INPUT MATERIAL START

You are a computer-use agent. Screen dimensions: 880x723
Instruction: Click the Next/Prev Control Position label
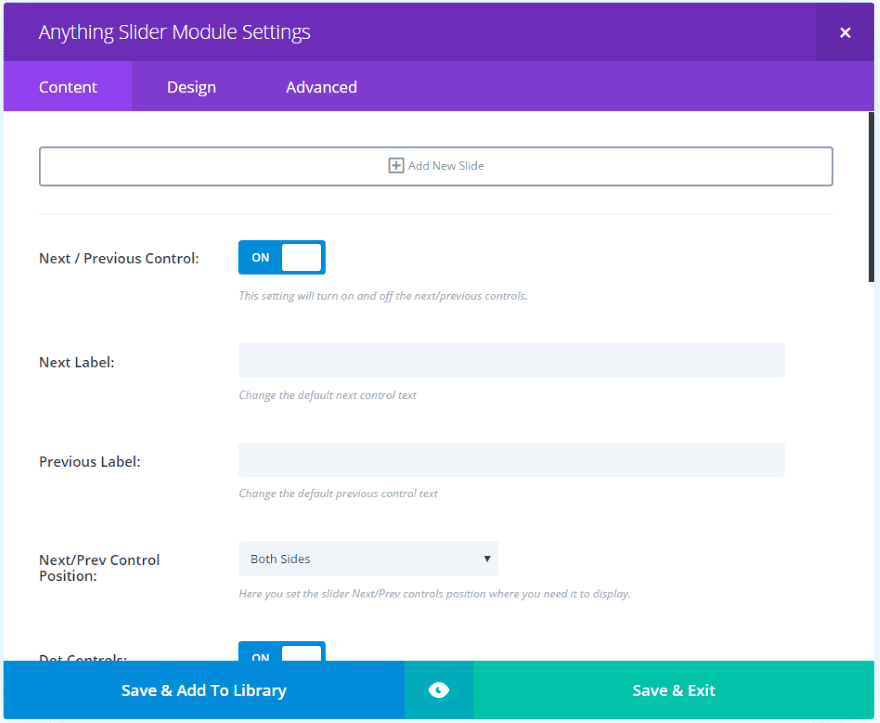[x=99, y=568]
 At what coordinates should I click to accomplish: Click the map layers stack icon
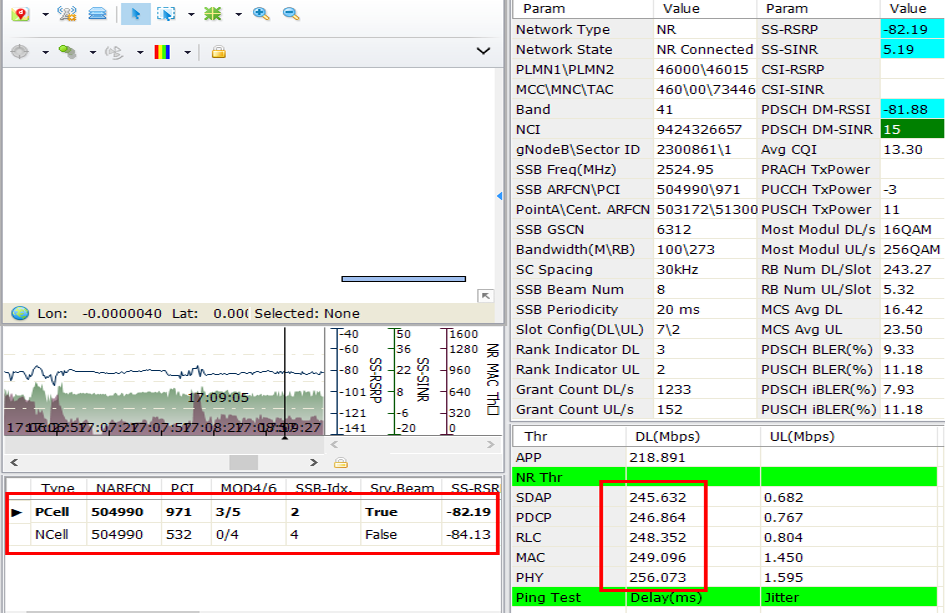[x=97, y=14]
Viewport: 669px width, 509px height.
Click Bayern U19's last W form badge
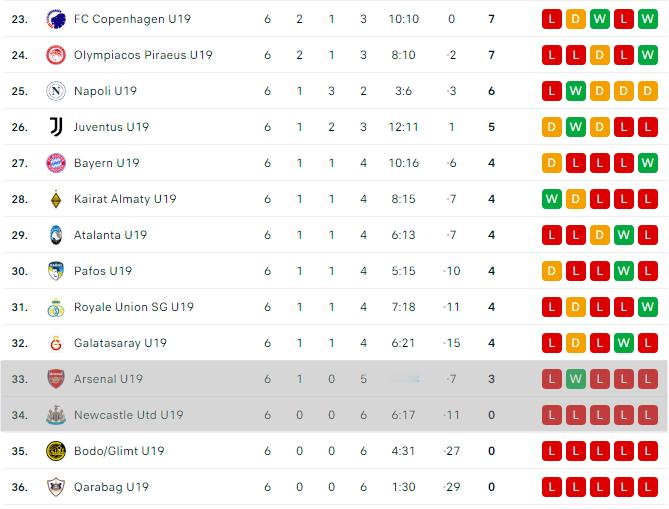[648, 163]
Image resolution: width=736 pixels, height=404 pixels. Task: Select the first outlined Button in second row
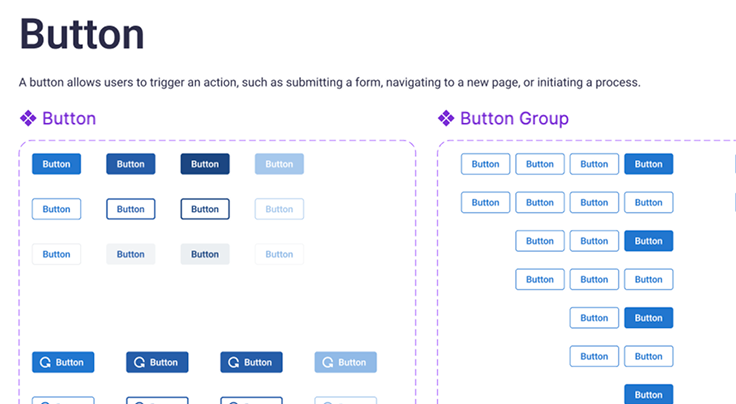56,209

INPUT MATERIAL END

TASK TO COMPLETE:
Every entry above should be restated word for word, with the images left out.

EXERCISE RESPONSE:
You are a computer-use agent. Screen dimensions: 880x723
Instruction: Click the Next/Prev Control Position label
[x=99, y=568]
 At what coordinates should I click to accomplish: Click the map layers stack icon
[x=97, y=14]
Viewport: 669px width, 509px height.
Click Bayern U19's last W form badge
[648, 163]
Image resolution: width=736 pixels, height=404 pixels. Task: Select the first outlined Button in second row
56,209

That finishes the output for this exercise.